The first is a reduction in the number of RTOSes. The second is a need for high-quality open source software and software tools. I often talk about the reduction in the number of RTOSes that companies want to support, and it makes complete sense. If you’re developing an application that needs to run across multiple devices (such as a suite of home appliances or different machines on a factory floor), ideally you’re writing software to run on all those devices just once, which requires writing to just one RTOS.
And when it comes to the winning RTOSes Gregson believes open source options such as Zephyr are going to gain ground. He said that after the acquisition of FreeRTOS by Amazon and ThreadX by Microsoft, companies are worried about the potential for lock-in on the part of those behemoths.
Indeed, the desire to move away from proprietary systems extends beyond RTOSes to other areas of embedded software. For example, at Embedded World, Canonical showed off deals designed to bring open source Ubuntu to Mediatek’s hardware. It also boasted that its OS had achieved ARM’s initial PSA Level 1 security certification.
Thanks to greater performance, embedded devices are also performing a host of new jobs. What used to be control-loop functions and dedicated tasks have turned into using the available computing for flexible tasks. These tasks might include running some kind of software in a container, vision processing, or other AI.
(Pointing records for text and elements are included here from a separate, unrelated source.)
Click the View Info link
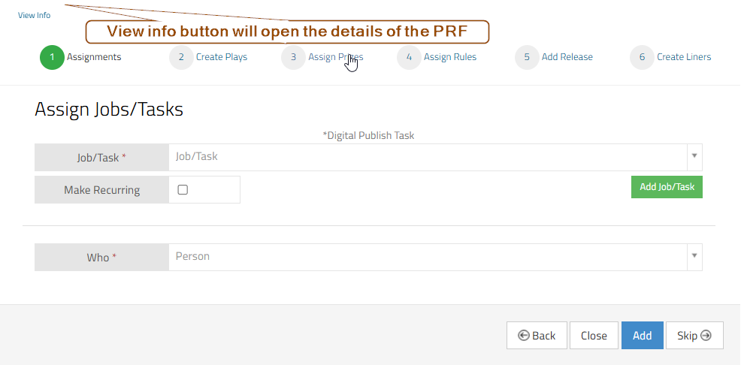 [35, 15]
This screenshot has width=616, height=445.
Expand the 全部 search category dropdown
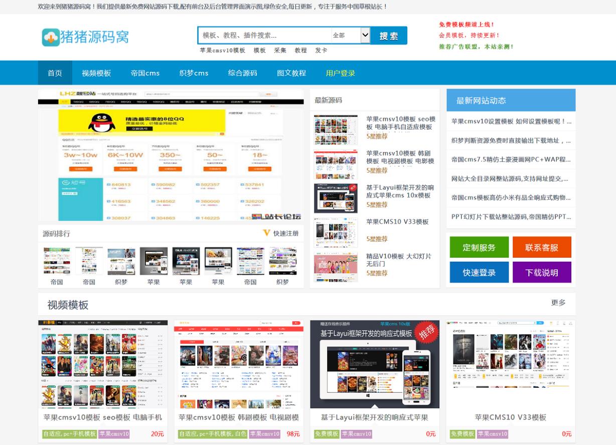pyautogui.click(x=351, y=35)
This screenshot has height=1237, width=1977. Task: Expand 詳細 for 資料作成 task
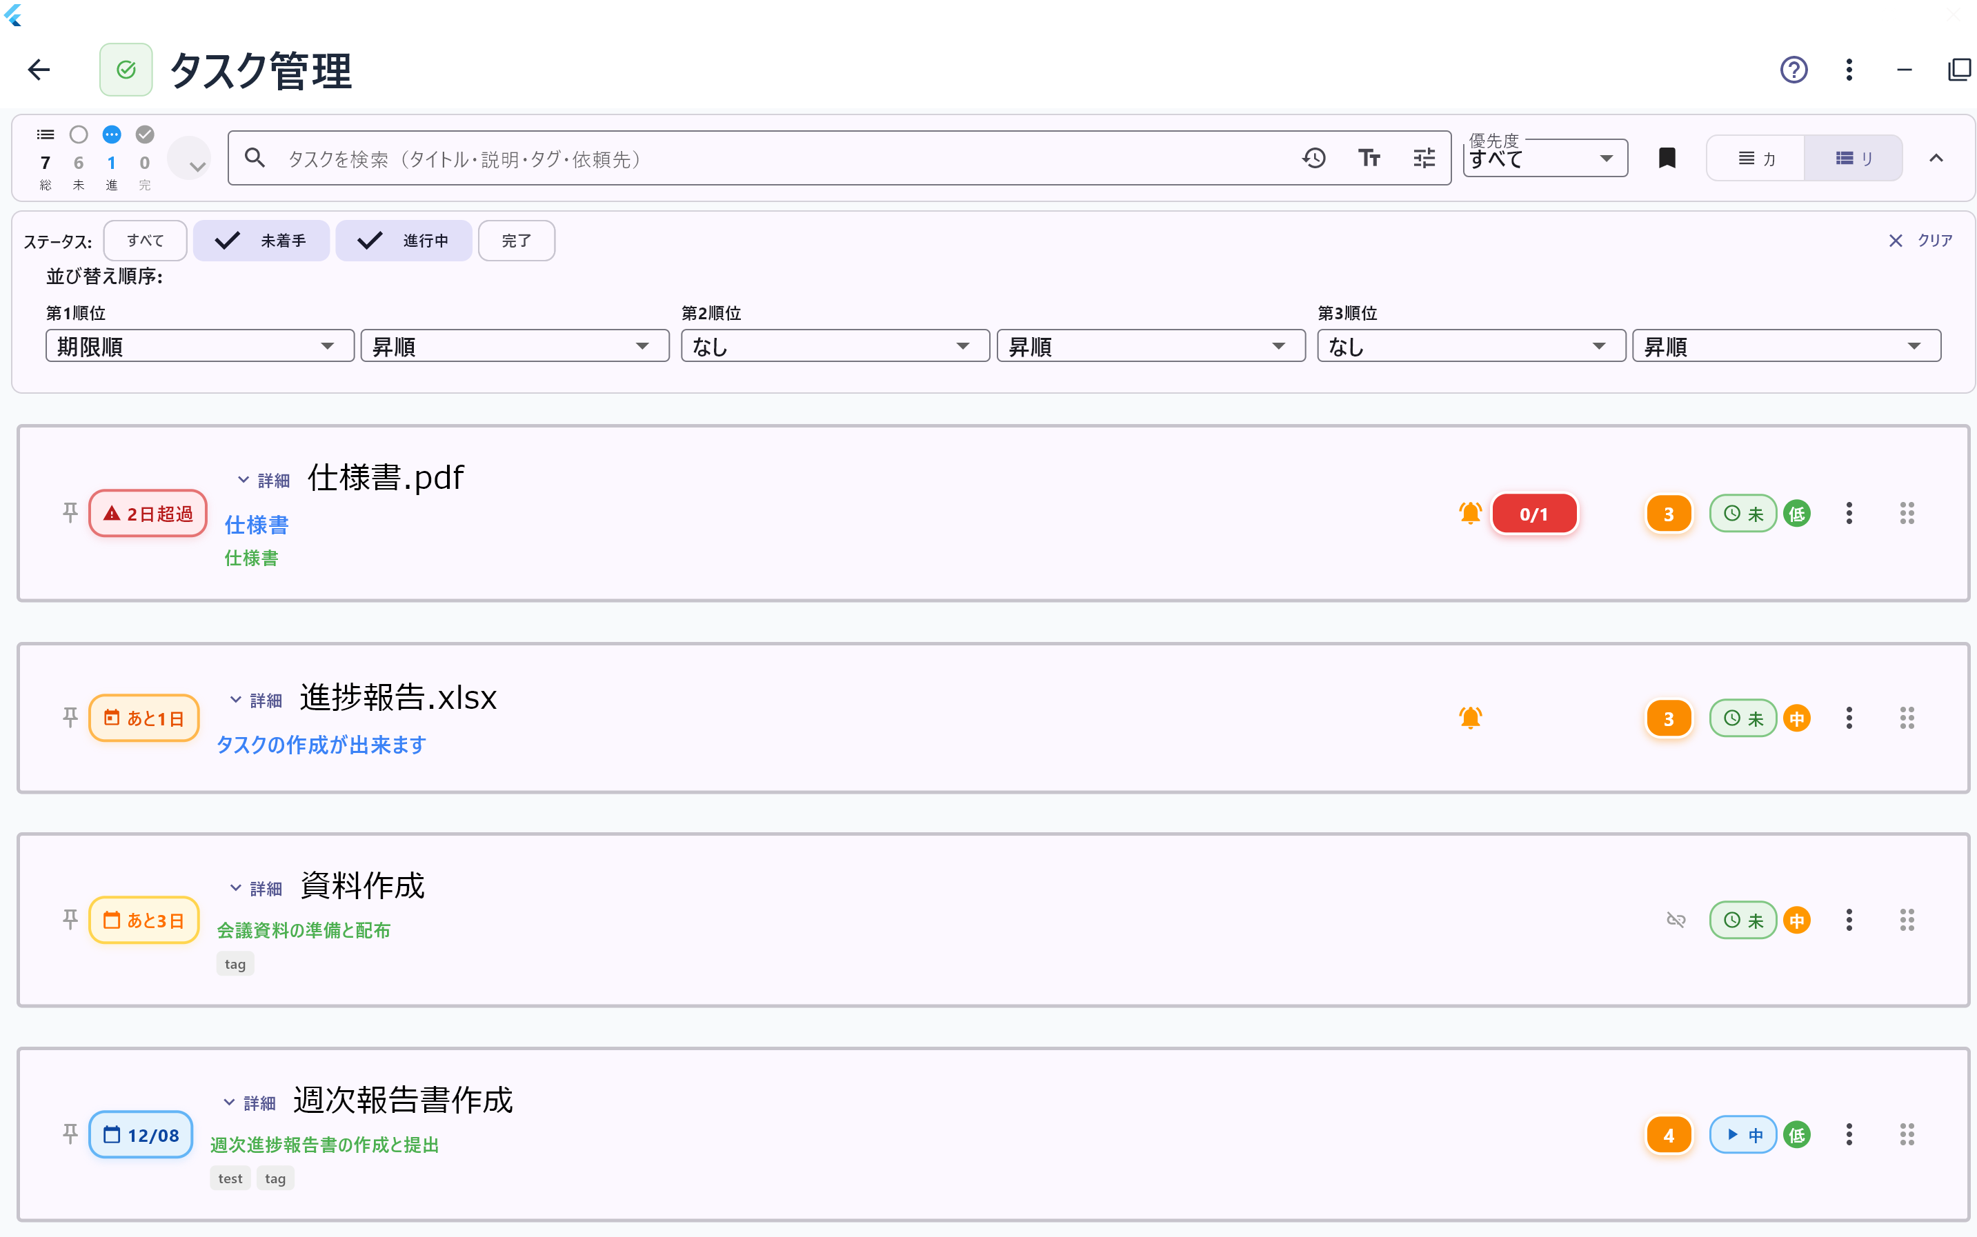(257, 888)
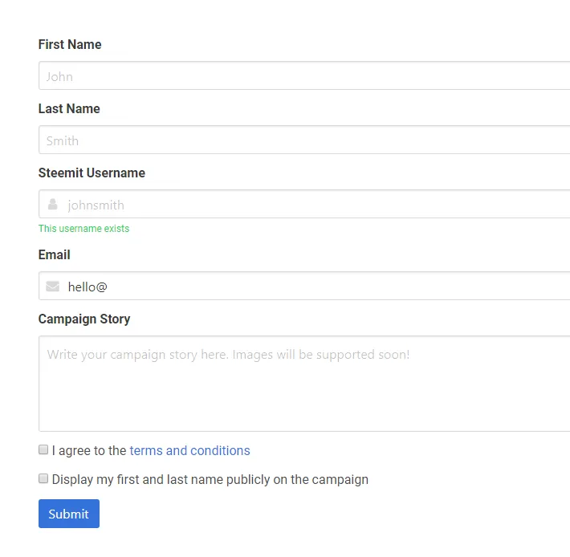The width and height of the screenshot is (570, 557).
Task: Open the terms and conditions link
Action: 189,450
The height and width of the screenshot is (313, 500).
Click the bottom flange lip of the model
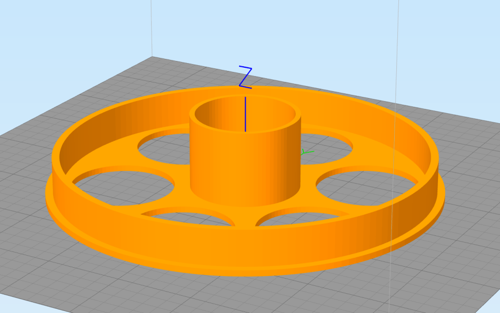[x=245, y=271]
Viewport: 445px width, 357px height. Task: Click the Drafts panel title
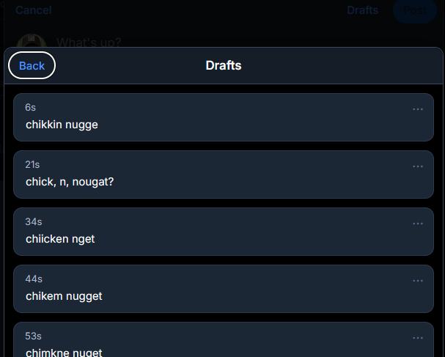(x=224, y=65)
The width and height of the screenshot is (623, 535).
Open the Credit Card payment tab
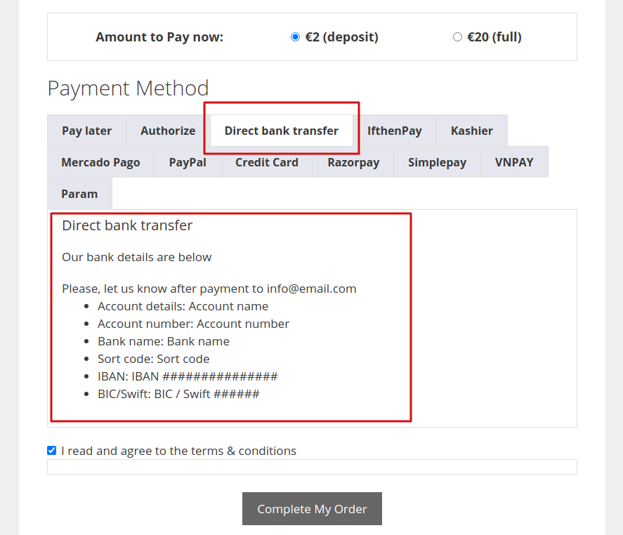pyautogui.click(x=266, y=161)
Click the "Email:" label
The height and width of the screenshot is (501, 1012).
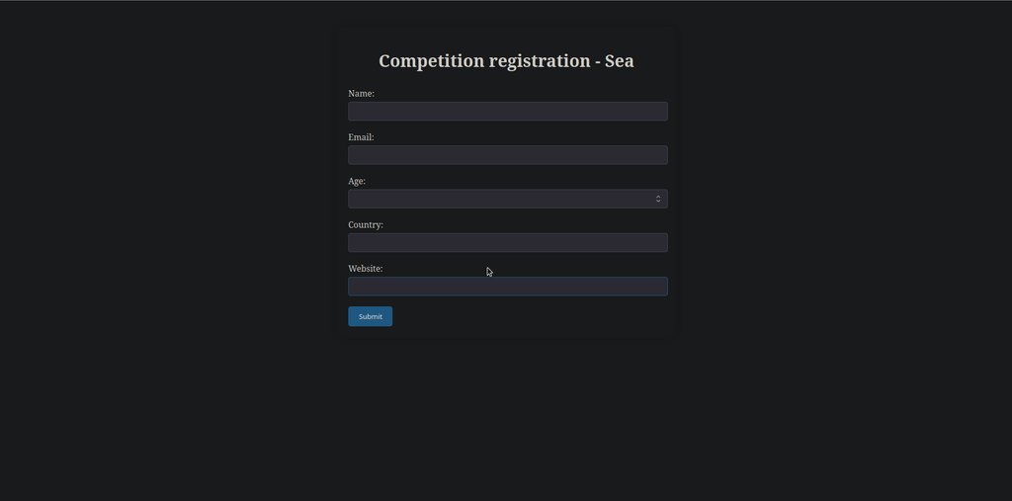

In fact AI was everywhere, from the Tiny ML I get so excited about to specialty computing platforms designed for robots and automotive that can fuse camera data with other sensors to handle complex tasks industrial tasks. Renesas showed off demonstrations of an ARM-based microcontroller doing people detection, showing off one of the popular new jobs higher-performance microcontrollers can do for the embedded market.
As we connect everything, it’s clear that the embedded world will look more and more like the traditional computing world. But even as it takes on new tasks and puts higher-level computing in more industries, we must figure out how to ensure that the glitches and best effort nature of today’s computing infrastructure don’t compromise the crucial world that embedded devices have to do.